As such, ancient cultural belief systems – such as the passion for gold- were hermetically sealed within this sheltered corner of Arabia, and it is this ancient footprint that seems to be being picked up by the Google Trends results in the 21st century.
Or at least, it is a plausible theory. But one swallow does not a summer make.
That said, there are some other indicators displayed on the map that might add further weight to the suggestion that the gold search results are most concentrated in certain areas of the globe where the belief in gold is very ancient.
One pattern evident on our world map in particular adds some clout to this idea. It is notable that across the Americas, searches for gold on Google are relatively muted, notwithstanding fact that many American countries are major producers of precious metals.
That the ‘New World’ countries of the Americas seem to be markedly less passionate about gold would seem to accord with the notion that the belief in gold is concentrated in specific ‘Old World’ zones, for cultural and historical reasons.
While this is strongly suggested by the patterns we find displayed on the global map, the patterns on more localised maps also appear to reflect this paradigm.
In our next map, we zero in on a specific region, Europe.
Here, we will seek out further evidence to determine if the thesis that the desire for gold is driven by ancient cultural forces continues to carry traction.
⊕ 2: Europe’s goldlands
In Europe, we find a distinctive east-west divide on the gold front, although some exceptions to this pattern are found in the northern Atlantic fringe.
In general, the patterns on display in Europe would seem to be in keeping with the idea that the passion for gold is not ecumenical, but rather, rooted in particular cultural zones.
This is evident through a comparison of a series of analogous countries, three of them in the north, and three further to the south.
In Northern Europe, the affluent nations of Ireland, Denmark and Finland all have comparably-sized populations, with all three falling between the five-to-six million mark.
And yet, as is evident on the map below, the pattern of gold searches in each country is markedly different: The Danes and the Irish would seem to be distinctly more enthusiastic about seeking out information on gold in Google, in comparison to the Finns. In the north of Europe, thus, there would seem to be a westerly bias, with interest in gold seemingly strongest in the Atlantic-facing nations.
This pattern, however, would seem to go into reverse in the southern half of Europe. Here, the interest in gold registers most acutely in eastern Europe.
Let us, once again, compare three countries of comparable size: Portugal in the west of Europe; Czechia, in the heart of Europe; and Greece, in the east.
All three nations have populations falling between the ten-to-eleven million mark, and yet the Greeks seem to possess a more avid interested in gold than the Czechs, and much more so than the Portuguese, who, in our rankings, sit well below the Czechs. This is despite the fact that the average Greek is poorer than the average resident of Portugal or Czechia.
The differences we see here would surely have to be an outgrowth of cultural factors. Some of the ancient lust for gold that was possessed by the Minoans and Mycenaeans in ancient times would appear to have rubbed off on the Greeks in modern times, or so it would seem.
However, on this map of Europe there are two countries, as of yet unmentioned, that stand head-and-shoulders above all the rest. We will turn to these leading lights now.
Bulgaria and Turkey
Bulgaria is by no-means a wealthy country: on a GDP per capita basis, the country is ranked even lower than Greece.
####
● **TASKS TO CARRY OUT**
1) Repeat the stretch of the gold article from "And yet, as" through "the Atlantic-facing nations.".
2) In the gold article, what population range do Portugal, Czechia and Greece all fall within?
Answer using only the gold article.

● **RECORD LIST**
####
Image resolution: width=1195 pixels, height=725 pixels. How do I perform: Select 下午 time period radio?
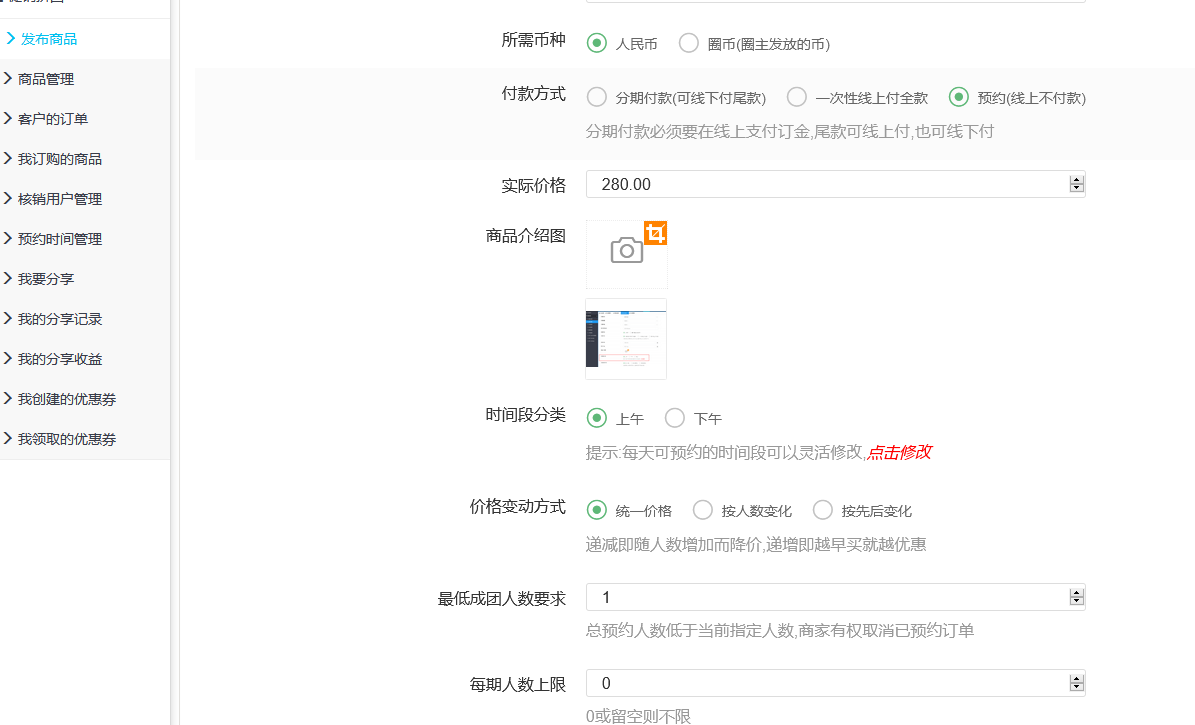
####
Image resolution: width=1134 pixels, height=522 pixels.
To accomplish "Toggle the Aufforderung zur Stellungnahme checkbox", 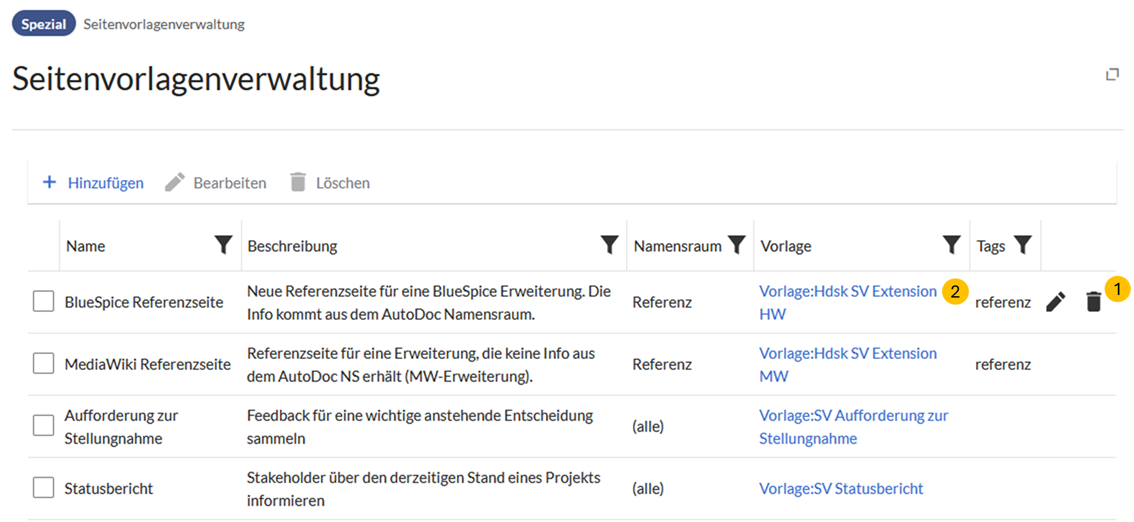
####
● **ANSWERS**
1)
And yet, as is evident on the map below, the pattern of gold searches in each country is markedly different: The Danes and the Irish would seem to be distinctly more enthusiastic about seeking out information on gold in Google, in comparison to the Finns. In the north of Europe, thus, there would seem to be a westerly bias, with interest in gold seemingly strongest in the Atlantic-facing nations.

2) Between ten and eleven million.